=== Activity ===
Output the data word for word. Begin at its first line and end at the line with "Given: Expand the".
BEGIN Listed records
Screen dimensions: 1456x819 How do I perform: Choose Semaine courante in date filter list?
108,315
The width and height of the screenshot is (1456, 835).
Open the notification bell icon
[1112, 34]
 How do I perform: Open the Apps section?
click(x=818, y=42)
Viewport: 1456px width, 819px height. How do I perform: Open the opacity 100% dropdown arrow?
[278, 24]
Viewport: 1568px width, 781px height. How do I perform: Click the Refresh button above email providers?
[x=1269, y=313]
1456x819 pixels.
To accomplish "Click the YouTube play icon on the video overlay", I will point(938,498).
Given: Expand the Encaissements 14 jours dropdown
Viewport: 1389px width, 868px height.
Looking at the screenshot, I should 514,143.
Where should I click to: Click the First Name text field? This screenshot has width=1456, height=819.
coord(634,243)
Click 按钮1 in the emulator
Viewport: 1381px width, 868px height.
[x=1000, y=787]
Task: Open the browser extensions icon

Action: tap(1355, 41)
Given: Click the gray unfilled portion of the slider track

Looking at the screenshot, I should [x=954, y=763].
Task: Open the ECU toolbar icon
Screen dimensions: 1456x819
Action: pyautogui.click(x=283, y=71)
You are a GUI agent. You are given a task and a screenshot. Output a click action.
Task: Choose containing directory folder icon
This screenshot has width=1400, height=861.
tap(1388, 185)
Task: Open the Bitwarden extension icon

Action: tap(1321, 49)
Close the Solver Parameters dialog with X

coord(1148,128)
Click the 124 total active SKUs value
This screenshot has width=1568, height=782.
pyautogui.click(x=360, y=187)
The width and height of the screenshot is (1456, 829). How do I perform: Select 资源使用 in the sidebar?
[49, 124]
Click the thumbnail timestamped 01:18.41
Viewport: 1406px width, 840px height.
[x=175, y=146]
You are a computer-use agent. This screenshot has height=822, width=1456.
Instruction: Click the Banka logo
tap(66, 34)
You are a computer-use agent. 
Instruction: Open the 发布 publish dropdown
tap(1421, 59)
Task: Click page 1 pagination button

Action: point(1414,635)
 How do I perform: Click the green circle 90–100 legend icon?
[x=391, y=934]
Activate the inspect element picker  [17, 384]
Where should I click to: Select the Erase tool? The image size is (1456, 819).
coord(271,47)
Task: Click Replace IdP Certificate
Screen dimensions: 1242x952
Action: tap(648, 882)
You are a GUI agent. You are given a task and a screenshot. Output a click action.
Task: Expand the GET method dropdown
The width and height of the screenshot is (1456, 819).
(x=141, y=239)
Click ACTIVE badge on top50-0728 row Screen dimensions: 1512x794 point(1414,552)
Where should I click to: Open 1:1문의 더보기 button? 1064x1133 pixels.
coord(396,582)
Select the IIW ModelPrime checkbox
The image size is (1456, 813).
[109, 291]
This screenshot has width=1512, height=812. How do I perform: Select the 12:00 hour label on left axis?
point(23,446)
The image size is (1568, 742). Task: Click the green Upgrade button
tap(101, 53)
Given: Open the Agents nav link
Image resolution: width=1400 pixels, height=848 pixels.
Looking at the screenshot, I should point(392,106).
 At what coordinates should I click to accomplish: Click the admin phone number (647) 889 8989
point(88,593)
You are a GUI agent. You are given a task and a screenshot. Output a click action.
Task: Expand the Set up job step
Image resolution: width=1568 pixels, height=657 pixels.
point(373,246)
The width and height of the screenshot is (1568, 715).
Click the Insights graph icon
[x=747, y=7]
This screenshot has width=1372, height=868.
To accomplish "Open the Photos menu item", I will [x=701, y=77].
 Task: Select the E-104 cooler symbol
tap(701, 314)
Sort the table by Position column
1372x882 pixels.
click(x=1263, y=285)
END Listed records
=== Answer to this task ===
Screen dimensions: 1456x819 How do I perform: Choose Semaine courante in date filter list?
108,315
The width and height of the screenshot is (1456, 835).
Open the notification bell icon
[1112, 34]
 How do I perform: Open the Apps section?
click(x=818, y=42)
Viewport: 1456px width, 819px height. How do I perform: Open the opacity 100% dropdown arrow?
[278, 24]
Viewport: 1568px width, 781px height. How do I perform: Click the Refresh button above email providers?
[x=1269, y=313]
1456x819 pixels.
To accomplish "Click the YouTube play icon on the video overlay", I will point(938,498).
Given: Expand the Encaissements 14 jours dropdown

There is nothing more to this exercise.